Prioritization and Roadmapping: From Insights to Action
Key Insight
Inventory issues need data, capability issues need features—knowing the difference saves months. When retrieval fails, ask: is the information missing (inventory) or can't we process it correctly (capability)? Use the priority formula: (Impact × Volume %) / (Effort × Risk). This transforms "make the AI better" into "fix scheduling queries affecting 20% of users."
Learn the Complete RAG Playbook
All of this content comes from my Systematically Improving RAG Applications course. Readers get 20% off with code EBOOK. Join 500+ engineers who've transformed their RAG systems from demos to production-ready applications.
Introduction
In Part 1, you learned to segment queries and identify patterns. Now we turn those insights into action. This chapter shows you how to prioritize which segments to fix first and build a systematic roadmap.
As I've mentioned in previous chapters, RAG is really just a recommendation system squeezed between two LLMs. And like any recommendation system, different users need different retrievers. There's no global scoring function that works for everyone.

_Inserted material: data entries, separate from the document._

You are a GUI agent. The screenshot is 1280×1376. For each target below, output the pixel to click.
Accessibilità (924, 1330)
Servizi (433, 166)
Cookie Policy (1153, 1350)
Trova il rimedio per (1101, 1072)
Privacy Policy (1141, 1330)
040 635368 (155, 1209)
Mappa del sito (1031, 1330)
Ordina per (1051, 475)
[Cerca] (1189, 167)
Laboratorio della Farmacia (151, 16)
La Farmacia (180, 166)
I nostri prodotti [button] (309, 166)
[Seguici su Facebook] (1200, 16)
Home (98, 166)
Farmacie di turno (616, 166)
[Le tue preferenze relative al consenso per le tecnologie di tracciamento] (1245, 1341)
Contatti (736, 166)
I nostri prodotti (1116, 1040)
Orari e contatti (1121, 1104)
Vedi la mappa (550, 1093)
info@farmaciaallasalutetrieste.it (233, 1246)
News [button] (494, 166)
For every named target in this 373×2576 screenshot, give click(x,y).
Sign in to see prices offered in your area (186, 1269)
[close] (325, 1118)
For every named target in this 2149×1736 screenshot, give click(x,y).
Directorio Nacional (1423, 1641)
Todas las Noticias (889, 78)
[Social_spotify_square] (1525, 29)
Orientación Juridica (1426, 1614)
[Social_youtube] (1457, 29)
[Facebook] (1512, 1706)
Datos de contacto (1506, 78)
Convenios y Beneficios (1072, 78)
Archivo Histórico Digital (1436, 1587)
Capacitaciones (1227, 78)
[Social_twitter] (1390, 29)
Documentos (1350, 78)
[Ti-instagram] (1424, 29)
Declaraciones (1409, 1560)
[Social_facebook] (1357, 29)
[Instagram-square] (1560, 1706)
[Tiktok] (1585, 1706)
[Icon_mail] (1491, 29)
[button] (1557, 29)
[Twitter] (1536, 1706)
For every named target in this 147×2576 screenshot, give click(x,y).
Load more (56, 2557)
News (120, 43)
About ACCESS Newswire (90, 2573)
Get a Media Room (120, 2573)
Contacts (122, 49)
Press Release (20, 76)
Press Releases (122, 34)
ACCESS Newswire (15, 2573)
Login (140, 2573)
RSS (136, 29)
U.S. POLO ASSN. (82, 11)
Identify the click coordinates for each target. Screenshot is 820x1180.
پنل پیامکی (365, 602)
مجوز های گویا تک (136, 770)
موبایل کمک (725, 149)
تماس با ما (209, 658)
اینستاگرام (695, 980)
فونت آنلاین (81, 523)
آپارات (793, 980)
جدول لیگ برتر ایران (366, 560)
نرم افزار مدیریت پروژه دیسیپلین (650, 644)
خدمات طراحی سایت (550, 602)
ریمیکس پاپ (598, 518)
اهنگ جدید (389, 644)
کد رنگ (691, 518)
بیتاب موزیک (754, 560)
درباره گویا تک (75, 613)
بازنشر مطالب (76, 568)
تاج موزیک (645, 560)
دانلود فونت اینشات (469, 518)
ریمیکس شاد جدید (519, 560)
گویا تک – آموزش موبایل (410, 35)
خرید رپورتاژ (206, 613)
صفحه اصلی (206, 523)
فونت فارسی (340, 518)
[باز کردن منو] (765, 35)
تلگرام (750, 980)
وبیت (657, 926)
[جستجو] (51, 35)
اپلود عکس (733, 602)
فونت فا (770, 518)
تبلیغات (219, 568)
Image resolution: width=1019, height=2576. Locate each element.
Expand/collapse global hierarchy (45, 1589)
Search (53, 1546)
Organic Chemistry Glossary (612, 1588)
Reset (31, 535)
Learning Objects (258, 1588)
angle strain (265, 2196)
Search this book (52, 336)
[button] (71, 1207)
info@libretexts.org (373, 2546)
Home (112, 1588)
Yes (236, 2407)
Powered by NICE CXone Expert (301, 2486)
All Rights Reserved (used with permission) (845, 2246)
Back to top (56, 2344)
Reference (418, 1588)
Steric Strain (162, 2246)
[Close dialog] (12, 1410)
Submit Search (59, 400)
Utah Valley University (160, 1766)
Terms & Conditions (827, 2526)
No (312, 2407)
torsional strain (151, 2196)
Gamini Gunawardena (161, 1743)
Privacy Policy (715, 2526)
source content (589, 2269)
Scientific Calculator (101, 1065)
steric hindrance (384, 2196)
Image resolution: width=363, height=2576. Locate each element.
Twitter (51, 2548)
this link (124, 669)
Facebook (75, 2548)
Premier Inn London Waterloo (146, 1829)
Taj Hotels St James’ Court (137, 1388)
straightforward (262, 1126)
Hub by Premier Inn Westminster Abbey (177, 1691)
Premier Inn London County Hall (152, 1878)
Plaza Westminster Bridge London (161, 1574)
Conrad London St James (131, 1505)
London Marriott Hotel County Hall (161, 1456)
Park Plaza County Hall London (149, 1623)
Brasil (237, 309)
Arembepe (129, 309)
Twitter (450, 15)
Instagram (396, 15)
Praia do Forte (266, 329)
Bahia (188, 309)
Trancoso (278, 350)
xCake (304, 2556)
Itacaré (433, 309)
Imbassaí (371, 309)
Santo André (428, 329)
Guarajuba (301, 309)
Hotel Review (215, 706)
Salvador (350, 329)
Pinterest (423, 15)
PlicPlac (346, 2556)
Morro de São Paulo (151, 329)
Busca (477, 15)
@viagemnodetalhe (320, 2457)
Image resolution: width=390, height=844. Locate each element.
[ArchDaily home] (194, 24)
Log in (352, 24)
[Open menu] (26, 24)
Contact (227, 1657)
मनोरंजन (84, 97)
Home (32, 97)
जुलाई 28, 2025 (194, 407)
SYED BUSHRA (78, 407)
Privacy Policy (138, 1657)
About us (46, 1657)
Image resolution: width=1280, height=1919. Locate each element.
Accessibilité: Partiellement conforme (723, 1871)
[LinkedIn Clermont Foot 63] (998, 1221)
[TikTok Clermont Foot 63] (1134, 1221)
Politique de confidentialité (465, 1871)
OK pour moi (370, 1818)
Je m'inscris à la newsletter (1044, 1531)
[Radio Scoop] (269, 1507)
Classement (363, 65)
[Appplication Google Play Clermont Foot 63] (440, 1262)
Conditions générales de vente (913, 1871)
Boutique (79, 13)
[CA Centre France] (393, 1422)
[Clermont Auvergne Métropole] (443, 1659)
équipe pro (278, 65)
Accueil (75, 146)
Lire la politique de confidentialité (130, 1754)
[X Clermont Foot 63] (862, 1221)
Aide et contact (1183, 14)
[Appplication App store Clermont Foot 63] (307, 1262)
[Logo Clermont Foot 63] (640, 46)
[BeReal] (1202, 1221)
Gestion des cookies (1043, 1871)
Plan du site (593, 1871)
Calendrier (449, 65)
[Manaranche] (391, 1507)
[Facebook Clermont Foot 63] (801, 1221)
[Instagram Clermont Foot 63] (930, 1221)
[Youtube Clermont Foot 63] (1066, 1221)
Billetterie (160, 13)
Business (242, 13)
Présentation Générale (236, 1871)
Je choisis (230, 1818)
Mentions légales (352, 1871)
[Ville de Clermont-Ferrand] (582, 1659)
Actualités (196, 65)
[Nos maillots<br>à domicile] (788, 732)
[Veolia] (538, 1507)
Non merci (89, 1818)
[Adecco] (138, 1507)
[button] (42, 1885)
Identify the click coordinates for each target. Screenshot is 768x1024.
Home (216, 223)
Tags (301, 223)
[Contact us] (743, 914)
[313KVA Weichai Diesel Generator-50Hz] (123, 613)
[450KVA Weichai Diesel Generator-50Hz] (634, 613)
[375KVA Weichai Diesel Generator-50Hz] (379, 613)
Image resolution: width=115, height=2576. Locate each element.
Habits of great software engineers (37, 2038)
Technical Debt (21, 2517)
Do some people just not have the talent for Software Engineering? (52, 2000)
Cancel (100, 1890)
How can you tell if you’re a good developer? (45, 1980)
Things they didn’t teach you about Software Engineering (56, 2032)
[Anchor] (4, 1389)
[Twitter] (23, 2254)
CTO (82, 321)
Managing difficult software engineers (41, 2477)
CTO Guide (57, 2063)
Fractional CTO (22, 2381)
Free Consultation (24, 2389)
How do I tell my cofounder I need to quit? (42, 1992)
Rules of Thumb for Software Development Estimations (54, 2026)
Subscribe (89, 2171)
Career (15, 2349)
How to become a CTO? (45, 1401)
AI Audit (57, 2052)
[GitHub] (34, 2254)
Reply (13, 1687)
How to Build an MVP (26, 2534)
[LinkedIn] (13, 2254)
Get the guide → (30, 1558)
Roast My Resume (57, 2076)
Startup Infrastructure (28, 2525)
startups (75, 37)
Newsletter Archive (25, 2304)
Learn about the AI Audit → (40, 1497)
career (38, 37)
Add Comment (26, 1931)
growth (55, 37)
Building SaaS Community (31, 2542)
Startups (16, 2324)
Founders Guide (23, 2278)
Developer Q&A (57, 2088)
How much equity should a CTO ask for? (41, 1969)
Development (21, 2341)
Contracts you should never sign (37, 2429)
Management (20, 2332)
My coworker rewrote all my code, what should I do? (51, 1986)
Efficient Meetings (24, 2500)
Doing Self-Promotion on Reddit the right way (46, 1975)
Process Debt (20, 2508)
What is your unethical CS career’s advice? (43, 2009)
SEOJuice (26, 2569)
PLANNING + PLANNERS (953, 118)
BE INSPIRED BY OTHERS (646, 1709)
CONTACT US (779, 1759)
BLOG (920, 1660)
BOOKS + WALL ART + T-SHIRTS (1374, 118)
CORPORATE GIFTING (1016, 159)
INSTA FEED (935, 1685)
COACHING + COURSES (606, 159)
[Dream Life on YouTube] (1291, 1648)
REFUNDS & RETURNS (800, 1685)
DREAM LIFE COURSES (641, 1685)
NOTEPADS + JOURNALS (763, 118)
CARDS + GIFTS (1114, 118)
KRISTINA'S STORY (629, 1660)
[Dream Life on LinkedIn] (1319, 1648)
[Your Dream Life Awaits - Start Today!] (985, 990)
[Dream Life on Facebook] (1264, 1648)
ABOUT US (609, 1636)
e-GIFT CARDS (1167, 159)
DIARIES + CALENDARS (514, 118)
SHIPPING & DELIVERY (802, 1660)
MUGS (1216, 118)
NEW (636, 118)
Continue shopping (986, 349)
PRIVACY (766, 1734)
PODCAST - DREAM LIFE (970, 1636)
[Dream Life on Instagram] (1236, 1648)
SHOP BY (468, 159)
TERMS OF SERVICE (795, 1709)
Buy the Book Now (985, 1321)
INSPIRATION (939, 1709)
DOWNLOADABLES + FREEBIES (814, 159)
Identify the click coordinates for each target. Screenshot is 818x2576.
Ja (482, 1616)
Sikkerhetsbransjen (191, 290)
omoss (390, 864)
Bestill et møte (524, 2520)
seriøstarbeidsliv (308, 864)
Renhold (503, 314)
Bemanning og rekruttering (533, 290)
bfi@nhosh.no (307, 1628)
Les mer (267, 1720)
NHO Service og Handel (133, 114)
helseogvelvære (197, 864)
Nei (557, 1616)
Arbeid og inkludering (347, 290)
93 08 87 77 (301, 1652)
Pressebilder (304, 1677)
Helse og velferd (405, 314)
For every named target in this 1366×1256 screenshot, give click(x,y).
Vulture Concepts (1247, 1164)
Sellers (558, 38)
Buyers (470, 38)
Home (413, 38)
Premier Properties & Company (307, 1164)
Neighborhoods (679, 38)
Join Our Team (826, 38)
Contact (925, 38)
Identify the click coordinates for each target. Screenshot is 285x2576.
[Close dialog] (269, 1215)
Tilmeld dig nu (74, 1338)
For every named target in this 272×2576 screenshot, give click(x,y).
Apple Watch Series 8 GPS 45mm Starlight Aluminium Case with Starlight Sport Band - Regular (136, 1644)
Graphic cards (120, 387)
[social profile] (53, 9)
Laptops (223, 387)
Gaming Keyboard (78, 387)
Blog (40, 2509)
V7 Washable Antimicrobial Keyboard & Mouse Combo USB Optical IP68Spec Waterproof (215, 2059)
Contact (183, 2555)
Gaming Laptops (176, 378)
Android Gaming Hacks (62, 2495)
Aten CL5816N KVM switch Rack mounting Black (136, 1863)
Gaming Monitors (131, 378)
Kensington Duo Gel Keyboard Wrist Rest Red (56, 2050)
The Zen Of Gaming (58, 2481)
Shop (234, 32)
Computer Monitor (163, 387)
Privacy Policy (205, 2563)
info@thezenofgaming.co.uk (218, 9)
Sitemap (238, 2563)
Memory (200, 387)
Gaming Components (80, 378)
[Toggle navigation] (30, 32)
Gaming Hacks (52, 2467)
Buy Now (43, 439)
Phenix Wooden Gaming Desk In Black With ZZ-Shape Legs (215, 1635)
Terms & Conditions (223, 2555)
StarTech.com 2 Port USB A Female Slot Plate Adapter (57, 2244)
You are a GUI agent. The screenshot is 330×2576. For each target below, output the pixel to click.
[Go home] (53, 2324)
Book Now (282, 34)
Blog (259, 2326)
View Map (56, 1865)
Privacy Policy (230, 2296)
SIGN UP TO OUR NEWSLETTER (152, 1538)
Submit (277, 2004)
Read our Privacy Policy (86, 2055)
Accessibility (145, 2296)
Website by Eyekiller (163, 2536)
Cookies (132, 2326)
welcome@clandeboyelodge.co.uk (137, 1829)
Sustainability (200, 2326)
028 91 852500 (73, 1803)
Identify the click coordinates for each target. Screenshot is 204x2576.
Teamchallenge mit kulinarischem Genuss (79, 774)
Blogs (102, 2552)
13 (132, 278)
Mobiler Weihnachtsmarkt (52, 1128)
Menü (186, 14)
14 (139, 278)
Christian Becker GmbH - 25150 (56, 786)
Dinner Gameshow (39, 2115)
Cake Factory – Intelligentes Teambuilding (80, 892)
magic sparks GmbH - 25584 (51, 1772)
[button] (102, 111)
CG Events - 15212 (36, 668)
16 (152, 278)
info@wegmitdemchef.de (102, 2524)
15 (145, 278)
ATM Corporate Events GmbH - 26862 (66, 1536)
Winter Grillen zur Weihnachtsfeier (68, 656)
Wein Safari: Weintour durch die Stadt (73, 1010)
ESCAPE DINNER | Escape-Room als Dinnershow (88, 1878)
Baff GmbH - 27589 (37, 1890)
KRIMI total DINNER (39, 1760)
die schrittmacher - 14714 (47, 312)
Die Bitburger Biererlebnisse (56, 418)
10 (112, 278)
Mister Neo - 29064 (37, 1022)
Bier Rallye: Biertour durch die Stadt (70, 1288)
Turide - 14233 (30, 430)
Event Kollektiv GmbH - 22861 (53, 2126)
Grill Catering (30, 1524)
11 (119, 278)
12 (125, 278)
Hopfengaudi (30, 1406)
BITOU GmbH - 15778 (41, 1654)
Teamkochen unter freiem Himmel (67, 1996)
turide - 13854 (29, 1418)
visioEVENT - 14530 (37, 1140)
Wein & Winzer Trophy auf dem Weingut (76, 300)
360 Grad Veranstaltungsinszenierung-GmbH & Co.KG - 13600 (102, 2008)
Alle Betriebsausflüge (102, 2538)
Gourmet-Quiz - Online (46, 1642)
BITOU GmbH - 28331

Once you accept this, the path forward becomes clear: identify what's broken, decide if it's worth fixing, and systematically improve the segments that matter most.
Topics vs Capabilities: Two Fundamental Dimensions
You need to understand the difference between topics and capabilities before you can prioritize anything. Most teams mix these up and end up wasting time.
Topics = What users ask about (account management, pricing, technical specs)
Capabilities = What they want the system to do (summarize, compare, explain step-by-step)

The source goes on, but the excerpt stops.